Task to complete: Search the records for "Expand". Copy every line where it appears.

── Extracted material

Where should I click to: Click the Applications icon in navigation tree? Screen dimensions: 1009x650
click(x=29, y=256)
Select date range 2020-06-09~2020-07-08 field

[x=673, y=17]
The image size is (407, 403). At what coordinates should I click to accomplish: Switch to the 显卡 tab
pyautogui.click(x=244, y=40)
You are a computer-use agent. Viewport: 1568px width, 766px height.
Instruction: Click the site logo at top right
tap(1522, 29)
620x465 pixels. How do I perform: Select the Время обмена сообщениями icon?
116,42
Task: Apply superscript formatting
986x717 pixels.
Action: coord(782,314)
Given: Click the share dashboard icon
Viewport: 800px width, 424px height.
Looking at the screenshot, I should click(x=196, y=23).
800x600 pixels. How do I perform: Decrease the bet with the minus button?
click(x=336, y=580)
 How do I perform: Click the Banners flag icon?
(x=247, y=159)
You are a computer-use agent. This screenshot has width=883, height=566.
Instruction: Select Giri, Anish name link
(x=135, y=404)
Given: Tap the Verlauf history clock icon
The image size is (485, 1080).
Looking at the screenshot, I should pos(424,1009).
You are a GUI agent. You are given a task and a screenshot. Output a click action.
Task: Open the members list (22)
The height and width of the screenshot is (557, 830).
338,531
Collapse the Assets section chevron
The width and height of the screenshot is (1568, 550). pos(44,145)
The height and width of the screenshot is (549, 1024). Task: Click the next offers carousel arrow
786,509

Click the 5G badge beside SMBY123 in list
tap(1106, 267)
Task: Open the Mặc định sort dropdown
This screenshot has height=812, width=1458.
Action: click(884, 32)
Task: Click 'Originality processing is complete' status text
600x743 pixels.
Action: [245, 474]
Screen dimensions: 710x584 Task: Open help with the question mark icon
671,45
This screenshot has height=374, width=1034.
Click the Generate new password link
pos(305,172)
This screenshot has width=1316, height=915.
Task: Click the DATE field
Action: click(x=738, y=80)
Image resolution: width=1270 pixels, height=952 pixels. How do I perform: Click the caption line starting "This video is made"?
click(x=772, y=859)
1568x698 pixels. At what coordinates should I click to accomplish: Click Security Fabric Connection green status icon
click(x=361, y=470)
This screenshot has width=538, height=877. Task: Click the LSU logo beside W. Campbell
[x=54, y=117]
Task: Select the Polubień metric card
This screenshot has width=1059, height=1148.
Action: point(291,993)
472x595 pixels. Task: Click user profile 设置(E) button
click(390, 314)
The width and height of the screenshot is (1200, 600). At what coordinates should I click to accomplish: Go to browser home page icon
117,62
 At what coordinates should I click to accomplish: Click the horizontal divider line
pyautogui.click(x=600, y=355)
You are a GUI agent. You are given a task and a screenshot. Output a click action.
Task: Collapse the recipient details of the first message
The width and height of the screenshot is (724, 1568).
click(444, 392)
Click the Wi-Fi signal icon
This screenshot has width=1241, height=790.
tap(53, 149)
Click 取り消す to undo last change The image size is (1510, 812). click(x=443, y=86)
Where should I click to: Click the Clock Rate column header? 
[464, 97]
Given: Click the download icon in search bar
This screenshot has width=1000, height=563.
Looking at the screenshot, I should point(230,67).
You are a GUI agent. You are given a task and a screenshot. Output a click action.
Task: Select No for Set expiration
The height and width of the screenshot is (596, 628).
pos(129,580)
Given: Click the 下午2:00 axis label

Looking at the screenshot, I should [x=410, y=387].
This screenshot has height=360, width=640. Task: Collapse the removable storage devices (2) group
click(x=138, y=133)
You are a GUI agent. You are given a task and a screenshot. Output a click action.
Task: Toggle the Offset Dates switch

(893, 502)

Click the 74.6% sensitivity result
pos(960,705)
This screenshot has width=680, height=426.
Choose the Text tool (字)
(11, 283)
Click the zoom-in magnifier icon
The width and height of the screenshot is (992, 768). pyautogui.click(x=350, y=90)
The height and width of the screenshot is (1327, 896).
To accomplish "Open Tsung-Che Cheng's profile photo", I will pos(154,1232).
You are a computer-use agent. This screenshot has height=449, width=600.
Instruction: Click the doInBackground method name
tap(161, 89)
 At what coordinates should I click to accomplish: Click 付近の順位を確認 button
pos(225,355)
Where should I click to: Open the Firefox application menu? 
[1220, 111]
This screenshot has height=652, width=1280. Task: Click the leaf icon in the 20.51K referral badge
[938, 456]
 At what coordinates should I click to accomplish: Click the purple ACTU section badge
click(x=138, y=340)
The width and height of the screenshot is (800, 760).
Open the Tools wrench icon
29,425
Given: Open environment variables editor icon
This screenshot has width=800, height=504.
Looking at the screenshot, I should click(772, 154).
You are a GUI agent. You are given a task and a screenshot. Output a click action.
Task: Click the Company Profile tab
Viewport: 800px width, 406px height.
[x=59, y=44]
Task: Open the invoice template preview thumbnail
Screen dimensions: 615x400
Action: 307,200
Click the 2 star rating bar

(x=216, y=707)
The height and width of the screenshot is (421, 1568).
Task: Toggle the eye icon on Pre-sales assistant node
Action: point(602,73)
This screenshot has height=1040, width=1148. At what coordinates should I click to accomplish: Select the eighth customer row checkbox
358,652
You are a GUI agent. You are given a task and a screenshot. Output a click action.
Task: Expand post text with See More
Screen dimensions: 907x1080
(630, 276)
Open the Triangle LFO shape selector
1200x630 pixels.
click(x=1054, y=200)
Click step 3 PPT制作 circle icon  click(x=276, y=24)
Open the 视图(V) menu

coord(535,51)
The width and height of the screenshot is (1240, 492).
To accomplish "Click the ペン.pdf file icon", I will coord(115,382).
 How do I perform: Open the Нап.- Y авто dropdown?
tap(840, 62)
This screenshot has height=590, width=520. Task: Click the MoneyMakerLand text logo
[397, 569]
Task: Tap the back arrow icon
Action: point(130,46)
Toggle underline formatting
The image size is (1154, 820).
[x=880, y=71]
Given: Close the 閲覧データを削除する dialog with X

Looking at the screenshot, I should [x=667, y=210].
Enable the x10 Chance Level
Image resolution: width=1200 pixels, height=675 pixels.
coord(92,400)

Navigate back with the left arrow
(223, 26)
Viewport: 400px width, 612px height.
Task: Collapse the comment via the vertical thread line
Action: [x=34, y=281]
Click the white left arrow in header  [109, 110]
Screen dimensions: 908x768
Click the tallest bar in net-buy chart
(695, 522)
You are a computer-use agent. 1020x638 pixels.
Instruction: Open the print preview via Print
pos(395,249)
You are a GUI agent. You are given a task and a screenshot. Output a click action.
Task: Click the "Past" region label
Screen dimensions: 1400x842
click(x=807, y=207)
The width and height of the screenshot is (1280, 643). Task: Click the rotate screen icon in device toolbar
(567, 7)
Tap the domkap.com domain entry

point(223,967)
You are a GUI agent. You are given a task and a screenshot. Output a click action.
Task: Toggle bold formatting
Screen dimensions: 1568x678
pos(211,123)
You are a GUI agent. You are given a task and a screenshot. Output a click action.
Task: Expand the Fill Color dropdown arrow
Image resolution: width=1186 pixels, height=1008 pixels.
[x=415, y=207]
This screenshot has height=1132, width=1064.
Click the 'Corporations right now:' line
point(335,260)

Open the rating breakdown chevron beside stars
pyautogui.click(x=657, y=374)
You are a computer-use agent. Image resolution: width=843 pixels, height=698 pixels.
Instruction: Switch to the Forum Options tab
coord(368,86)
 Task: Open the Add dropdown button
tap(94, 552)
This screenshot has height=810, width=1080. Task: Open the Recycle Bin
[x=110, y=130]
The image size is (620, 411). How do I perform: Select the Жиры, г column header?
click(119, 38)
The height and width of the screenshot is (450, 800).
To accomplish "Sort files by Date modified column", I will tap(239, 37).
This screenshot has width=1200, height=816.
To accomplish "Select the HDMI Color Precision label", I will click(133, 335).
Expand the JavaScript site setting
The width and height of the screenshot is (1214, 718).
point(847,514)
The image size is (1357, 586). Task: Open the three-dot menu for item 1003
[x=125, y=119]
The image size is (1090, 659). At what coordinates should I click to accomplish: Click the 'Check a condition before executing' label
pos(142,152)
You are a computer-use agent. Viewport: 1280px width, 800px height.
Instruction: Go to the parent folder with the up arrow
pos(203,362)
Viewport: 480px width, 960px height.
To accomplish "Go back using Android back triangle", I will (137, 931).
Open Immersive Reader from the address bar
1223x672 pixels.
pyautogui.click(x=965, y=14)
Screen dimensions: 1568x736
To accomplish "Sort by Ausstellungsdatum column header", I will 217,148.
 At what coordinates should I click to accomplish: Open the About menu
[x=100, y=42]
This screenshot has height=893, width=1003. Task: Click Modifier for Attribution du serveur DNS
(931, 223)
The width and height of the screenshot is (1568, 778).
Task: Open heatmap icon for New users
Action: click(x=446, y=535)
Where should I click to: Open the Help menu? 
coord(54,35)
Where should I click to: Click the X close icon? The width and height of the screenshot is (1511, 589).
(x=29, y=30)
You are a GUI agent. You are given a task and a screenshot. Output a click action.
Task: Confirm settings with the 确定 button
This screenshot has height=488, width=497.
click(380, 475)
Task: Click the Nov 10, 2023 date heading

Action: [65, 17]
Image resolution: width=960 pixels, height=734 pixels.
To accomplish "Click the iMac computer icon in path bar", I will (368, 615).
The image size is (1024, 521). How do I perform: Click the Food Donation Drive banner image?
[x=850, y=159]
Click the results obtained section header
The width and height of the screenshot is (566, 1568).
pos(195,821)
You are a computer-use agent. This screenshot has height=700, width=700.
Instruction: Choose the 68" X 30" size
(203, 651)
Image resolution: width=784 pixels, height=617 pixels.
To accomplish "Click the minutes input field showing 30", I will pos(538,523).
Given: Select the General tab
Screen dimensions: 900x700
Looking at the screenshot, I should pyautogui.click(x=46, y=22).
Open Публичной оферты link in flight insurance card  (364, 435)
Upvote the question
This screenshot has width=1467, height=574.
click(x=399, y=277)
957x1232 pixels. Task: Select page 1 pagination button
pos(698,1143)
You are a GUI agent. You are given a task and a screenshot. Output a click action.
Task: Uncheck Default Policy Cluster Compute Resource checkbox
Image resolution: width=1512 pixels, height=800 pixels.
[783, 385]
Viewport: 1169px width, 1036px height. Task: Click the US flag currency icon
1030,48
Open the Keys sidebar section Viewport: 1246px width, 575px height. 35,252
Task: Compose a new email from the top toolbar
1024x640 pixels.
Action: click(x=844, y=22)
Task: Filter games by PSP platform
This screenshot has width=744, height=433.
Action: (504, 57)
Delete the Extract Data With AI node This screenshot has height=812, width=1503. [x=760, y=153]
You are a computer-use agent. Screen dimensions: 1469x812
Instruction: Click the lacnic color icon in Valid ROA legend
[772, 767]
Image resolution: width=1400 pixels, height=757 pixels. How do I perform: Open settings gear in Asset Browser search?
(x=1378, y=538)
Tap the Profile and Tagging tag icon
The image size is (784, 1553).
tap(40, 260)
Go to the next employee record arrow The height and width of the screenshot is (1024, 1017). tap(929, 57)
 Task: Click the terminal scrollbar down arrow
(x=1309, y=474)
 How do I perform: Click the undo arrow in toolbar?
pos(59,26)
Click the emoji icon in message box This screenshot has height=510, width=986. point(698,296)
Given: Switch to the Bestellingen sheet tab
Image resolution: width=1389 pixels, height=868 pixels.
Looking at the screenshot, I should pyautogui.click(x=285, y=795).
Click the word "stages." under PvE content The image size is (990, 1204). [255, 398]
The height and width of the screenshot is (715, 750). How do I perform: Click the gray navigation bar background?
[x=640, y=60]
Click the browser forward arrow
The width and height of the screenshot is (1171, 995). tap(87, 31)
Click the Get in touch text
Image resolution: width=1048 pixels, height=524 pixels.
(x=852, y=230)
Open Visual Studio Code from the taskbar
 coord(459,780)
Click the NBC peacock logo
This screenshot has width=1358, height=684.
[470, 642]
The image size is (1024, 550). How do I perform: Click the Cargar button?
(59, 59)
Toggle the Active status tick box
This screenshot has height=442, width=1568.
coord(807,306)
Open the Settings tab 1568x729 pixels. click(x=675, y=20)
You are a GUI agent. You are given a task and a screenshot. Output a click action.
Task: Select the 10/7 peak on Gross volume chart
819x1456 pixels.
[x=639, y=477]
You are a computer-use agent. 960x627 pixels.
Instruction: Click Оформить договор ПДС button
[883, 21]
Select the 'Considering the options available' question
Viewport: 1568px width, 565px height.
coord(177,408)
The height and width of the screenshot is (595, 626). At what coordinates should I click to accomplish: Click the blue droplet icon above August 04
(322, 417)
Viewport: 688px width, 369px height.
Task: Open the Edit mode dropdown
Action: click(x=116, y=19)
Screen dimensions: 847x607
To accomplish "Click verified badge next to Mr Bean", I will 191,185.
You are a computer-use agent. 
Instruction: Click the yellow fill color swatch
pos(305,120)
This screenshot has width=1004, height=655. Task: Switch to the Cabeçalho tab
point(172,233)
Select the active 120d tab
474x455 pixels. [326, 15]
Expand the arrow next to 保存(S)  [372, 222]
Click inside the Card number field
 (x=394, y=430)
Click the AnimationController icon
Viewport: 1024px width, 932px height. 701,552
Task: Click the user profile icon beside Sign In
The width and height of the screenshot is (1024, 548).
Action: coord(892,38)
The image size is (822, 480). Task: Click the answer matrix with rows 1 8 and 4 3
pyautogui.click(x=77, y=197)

────

Solution:
Task: Expand post text with See More
Task: Expand the Fill Color dropdown arrow
Expand the JavaScript site setting
Expand the arrow next to 保存(S)  [372, 222]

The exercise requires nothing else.